Muhakkak ki bunda (onlara yaptığımız helâk işinde), arkalarından gelecekler için büyük bir ibret vardır

Portekizce: 

Sabei que nisto há um sinal; porém, a maioria deles não crê.

İsveççe: 

I detta ligger förvisso ett budskap [till människorna], men de flesta av dem vill inte tro.

Farsça: 

بی تردید در این سرگذشت عبرتی بزرگ وجود دارد و قوم لوط بیشترشان مؤمن نبودند،

Kürtçe: 

بەڕاستی لەمەدا (باسکرا) پەندێکی گەورە ھەیە بەڵام زۆربەیان باوەڕدار نەبوون

Özbekçe: 

Албатта, бунда оят-белги бор.

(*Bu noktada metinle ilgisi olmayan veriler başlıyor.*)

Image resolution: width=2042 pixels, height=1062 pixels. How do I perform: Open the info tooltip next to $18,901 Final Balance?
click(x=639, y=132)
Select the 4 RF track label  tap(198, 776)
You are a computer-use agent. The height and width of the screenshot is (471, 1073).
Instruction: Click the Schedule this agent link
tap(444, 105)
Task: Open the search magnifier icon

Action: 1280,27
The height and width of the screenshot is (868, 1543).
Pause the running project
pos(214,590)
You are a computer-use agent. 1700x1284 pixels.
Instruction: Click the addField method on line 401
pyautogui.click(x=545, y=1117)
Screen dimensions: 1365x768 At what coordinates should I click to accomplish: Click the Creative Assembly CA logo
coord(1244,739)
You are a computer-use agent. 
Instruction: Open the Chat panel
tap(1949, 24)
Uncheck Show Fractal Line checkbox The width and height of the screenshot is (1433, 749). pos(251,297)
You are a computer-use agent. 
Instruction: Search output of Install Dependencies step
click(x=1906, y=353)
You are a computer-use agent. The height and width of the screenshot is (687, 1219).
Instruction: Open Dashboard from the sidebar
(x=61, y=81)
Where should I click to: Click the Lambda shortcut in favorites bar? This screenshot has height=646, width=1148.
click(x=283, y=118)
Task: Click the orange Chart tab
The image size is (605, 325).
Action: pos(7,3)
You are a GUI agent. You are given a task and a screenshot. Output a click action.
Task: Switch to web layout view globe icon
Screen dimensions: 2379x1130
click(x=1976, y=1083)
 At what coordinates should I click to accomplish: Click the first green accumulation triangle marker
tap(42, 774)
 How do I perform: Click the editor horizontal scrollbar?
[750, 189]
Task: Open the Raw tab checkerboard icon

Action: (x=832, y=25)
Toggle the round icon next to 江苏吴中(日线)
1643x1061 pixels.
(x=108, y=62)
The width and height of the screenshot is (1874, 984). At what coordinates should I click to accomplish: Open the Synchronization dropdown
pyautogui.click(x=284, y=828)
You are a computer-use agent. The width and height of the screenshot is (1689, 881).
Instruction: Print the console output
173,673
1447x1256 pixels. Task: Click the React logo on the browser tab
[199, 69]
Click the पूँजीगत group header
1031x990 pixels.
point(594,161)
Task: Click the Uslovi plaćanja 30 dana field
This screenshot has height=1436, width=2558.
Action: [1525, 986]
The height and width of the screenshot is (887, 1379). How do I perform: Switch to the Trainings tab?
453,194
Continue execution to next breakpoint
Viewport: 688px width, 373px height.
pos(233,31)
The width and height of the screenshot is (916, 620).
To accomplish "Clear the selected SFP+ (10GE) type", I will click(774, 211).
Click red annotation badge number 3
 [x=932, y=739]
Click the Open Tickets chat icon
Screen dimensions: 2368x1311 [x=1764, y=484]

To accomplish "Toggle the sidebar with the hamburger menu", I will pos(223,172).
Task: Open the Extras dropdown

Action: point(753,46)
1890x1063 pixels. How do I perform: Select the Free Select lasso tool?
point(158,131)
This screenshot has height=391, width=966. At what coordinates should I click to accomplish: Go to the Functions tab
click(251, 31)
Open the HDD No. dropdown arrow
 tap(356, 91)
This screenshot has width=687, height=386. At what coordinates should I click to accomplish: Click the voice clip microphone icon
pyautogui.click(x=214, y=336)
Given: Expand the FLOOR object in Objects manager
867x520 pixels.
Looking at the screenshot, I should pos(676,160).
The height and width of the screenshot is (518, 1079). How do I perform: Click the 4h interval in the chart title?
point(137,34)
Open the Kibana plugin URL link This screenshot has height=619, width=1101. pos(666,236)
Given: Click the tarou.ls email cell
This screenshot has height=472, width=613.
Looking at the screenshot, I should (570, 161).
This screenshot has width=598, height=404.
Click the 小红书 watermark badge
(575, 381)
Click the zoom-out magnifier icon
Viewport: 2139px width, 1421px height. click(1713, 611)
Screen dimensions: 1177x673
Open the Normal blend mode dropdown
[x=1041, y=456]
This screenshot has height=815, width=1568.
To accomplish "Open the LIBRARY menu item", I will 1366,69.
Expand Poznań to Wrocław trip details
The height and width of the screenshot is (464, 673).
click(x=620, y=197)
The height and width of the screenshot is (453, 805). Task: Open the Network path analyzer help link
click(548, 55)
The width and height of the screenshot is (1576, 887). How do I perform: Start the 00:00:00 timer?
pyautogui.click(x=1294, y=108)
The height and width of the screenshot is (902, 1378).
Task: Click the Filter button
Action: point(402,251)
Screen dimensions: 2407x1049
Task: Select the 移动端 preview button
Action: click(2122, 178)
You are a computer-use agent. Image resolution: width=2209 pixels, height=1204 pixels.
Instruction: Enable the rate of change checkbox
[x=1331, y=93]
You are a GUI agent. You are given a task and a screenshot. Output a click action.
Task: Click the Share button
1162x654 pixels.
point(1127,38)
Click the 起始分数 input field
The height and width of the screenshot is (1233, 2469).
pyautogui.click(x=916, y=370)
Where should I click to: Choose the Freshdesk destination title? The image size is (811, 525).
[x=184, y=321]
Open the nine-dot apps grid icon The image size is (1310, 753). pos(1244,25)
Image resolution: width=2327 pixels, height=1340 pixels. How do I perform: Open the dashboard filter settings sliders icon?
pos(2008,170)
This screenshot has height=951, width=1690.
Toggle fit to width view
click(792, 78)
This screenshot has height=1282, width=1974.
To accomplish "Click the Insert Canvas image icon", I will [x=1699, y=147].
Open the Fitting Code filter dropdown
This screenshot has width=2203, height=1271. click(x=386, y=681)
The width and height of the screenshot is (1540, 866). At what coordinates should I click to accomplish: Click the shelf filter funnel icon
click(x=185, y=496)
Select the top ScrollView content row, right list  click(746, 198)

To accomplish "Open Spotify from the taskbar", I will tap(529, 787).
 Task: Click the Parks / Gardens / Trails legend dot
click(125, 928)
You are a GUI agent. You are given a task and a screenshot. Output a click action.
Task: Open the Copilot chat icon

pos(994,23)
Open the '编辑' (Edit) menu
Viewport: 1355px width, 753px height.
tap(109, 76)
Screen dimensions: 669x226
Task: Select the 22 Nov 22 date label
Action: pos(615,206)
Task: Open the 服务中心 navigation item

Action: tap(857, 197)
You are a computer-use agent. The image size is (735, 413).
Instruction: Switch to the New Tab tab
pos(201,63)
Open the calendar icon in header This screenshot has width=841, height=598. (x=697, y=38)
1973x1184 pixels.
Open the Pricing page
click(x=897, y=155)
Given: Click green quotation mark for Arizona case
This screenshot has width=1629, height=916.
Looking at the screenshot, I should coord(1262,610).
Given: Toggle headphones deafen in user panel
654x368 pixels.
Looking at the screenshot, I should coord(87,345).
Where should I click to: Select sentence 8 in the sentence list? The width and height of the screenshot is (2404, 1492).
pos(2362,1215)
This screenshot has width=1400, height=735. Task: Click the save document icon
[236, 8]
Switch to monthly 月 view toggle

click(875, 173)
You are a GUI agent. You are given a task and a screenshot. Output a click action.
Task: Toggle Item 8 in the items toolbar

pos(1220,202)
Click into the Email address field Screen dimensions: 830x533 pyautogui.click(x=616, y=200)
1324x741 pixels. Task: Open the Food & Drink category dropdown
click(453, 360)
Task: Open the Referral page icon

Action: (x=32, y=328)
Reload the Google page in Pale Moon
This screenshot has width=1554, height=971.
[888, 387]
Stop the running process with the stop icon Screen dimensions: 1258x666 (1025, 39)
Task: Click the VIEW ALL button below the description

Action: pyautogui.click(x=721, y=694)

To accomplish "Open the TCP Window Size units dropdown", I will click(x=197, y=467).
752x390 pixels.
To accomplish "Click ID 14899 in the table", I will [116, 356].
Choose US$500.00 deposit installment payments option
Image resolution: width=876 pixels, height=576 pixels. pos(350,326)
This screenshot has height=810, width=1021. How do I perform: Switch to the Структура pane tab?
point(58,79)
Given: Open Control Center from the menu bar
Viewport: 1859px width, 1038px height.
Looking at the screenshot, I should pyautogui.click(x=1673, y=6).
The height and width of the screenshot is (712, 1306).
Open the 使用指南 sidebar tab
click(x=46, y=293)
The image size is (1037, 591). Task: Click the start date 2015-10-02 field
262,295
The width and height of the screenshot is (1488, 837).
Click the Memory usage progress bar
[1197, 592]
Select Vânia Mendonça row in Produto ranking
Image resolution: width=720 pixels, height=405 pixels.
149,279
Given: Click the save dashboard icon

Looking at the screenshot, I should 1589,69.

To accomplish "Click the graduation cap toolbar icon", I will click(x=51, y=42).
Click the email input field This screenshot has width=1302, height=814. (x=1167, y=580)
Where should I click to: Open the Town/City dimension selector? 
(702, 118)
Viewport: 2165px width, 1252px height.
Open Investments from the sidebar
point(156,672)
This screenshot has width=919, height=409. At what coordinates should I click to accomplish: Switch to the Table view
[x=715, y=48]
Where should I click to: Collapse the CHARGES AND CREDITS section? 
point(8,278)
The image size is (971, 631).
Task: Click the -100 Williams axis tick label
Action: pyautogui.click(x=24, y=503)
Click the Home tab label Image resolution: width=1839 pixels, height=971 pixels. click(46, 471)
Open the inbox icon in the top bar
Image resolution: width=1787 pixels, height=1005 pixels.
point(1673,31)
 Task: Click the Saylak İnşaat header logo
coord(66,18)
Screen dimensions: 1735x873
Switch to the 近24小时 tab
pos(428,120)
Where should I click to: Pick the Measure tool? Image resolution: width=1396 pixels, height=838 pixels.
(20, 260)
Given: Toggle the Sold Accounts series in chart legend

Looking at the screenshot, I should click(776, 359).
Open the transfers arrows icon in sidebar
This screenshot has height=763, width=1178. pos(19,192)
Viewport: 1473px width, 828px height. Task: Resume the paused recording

Лекин кўплари мўмин бўлмадилар.

Malayca: 

Sesungguhnya peristiwa yang demikian, mengandungi satu tanda (yang membuktikan kekuasaan Allah); dan dalam pada itu, kebanyakan mereka tidak juga mahu beriman.

Arnavutça: 

Me të vërtetë, në këtë ka argument (këshillë), por shumica e tyre nuk janë besimtarë,

Bulgarca: 

И колко лош бе дъждът за предупредените!

Sırpça: 

То је заиста доказ, али већина њих не верује.

Çekçe: 

A věru je v tomto znamení, však většina z nich nevěří.

Urduca: 

یقیناً اس میں ایک نشانی ہے، مگر اِن میں سے اکثر ماننے والے نہیں

Tacikçe: 

Албатта дар ин ибратест ва бештаринашон имон наёварданд.

Tatarca: 

Боларның һәлак булуында да гыйбрәт бар, аларның күпләре ышанучылардан булмадылар.

Endonezyaca: 

Sesunguhnya pada yang demikian itu benar-benar terdapat bukti-bukti yang nyata. Dan adalah kebanyakan mereka tidak beriman.

Amharca: 

በዚህ ውስጥ አስደናቂ ተዓምር አልለበት፡፡ አብዛኞቻቸውም ምእመናን አልነበሩም፡፡

Tamilce: 

நிச்சயமாக இதில் ஓர் அத்தாட்சி இருக்கிறது. இன்னும், அவர்களில் அதிகமானவர்கள் நம்பிக்கையாளர்களாக இல்லை.

Korece: 

실로 이 안에는 하나의 예 증이 있으나 그들 대다수는 믿지 아니 하였더라

Vietnamca: 

Quả thật, trong sự việc đó là một dấu hiệu (bài học cho những ai phủ nhận và không vâng lời các vị Thiên Sứ của Allah); tuy nhiên, đa số bọn họ không có đức tin.